### EXERCISE INSTRUCTIONS:
The required output is the exact run of lines below that opens at the line with "artesanato com tecido (544, 809)" and closes at the line with "Agulheiro (693, 801)".

Records from a collection
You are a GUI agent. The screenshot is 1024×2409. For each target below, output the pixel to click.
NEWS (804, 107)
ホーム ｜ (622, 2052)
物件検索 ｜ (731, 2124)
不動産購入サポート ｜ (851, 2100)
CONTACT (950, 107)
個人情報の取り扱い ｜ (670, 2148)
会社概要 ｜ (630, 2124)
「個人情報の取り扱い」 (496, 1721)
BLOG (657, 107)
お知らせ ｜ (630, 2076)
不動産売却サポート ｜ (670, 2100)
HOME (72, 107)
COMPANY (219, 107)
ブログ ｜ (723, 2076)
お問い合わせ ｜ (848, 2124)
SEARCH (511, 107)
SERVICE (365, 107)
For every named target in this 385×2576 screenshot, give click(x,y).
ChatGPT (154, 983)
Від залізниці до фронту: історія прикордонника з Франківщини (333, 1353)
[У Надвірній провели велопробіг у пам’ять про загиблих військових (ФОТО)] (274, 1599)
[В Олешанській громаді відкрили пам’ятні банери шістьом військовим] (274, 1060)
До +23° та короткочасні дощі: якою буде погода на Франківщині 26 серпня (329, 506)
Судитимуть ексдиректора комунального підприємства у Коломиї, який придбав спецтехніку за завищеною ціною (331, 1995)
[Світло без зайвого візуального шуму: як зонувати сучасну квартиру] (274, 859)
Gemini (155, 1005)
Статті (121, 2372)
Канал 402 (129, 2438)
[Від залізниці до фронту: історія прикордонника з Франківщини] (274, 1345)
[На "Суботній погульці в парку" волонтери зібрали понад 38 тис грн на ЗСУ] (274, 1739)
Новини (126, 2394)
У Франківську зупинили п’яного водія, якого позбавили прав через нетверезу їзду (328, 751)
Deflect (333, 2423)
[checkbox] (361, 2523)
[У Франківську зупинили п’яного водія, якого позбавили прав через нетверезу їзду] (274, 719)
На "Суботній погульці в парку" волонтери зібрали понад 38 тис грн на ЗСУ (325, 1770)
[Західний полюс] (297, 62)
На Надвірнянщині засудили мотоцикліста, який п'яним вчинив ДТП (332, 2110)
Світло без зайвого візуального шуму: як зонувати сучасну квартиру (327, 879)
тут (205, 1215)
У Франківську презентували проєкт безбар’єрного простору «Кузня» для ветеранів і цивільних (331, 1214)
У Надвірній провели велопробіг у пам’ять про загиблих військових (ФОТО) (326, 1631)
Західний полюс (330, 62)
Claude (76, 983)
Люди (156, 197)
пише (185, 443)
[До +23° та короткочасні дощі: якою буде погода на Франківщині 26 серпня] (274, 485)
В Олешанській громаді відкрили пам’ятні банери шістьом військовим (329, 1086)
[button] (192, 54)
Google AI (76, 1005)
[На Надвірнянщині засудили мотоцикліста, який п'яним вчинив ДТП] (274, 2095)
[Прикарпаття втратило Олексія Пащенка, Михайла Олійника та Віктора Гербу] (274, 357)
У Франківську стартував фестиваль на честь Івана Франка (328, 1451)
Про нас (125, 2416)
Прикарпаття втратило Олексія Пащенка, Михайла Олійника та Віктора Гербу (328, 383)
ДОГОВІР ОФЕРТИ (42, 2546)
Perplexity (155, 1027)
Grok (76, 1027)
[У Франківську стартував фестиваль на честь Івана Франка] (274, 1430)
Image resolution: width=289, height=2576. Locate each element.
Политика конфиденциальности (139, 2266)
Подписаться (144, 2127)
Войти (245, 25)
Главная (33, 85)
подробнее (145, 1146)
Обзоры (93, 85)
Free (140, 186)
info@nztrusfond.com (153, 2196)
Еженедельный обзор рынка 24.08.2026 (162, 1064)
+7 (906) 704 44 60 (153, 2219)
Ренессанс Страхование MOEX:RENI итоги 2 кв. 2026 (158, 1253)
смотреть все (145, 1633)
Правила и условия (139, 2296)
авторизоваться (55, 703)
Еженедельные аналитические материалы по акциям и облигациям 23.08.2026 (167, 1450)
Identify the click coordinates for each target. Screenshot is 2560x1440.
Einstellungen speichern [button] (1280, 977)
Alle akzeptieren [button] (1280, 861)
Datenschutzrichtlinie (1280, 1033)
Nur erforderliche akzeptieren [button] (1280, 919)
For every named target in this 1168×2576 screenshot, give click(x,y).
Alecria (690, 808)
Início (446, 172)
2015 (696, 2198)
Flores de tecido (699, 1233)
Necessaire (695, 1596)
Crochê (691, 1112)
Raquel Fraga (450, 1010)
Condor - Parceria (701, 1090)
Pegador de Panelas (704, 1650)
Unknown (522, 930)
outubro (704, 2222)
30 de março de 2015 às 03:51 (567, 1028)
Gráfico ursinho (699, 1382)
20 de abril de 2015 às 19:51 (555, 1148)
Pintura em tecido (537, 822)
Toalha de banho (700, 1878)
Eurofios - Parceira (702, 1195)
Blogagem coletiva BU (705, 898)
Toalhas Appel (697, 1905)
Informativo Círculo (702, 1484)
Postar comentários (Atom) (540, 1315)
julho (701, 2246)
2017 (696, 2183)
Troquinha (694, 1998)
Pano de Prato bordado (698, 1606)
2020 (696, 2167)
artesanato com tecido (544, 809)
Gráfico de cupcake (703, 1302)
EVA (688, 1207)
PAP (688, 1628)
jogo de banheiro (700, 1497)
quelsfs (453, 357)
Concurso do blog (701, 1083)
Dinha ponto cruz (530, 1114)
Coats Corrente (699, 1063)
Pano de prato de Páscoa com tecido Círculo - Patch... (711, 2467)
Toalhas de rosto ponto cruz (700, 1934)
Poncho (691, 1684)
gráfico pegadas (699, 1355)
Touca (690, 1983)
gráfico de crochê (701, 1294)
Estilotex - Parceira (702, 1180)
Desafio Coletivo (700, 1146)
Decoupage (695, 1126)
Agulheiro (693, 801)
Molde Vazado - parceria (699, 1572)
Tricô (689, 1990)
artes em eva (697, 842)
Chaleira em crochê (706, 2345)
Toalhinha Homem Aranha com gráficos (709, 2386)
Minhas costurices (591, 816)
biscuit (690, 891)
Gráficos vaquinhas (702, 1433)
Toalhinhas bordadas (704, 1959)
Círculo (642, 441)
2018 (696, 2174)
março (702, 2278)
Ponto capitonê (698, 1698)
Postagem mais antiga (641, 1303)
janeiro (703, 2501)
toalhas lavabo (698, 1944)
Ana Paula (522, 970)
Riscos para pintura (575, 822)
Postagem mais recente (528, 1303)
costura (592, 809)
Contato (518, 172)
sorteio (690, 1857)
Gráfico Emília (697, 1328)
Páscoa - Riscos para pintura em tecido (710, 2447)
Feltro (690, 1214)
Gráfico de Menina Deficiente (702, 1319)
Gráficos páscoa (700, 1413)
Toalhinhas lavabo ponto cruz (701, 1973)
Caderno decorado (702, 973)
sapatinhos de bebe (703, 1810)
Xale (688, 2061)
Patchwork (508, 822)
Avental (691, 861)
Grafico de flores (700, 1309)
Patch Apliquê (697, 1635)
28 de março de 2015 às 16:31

### RESULT:
artesanato com tecido (544, 809)
Gráfico de cupcake (703, 1302)
EVA (688, 1207)
PAP (688, 1628)
jogo de banheiro (700, 1497)
quelsfs (453, 357)
Concurso do blog (701, 1083)
Dinha ponto cruz (530, 1114)
Coats Corrente (699, 1063)
Pano de prato de Páscoa com tecido Círculo - Patch... (711, 2467)
Toalhas de rosto ponto cruz (700, 1934)
Poncho (691, 1684)
gráfico pegadas (699, 1355)
Touca (690, 1983)
gráfico de crochê (701, 1294)
Estilotex - Parceira (702, 1180)
Desafio Coletivo (700, 1146)
Decoupage (695, 1126)
Agulheiro (693, 801)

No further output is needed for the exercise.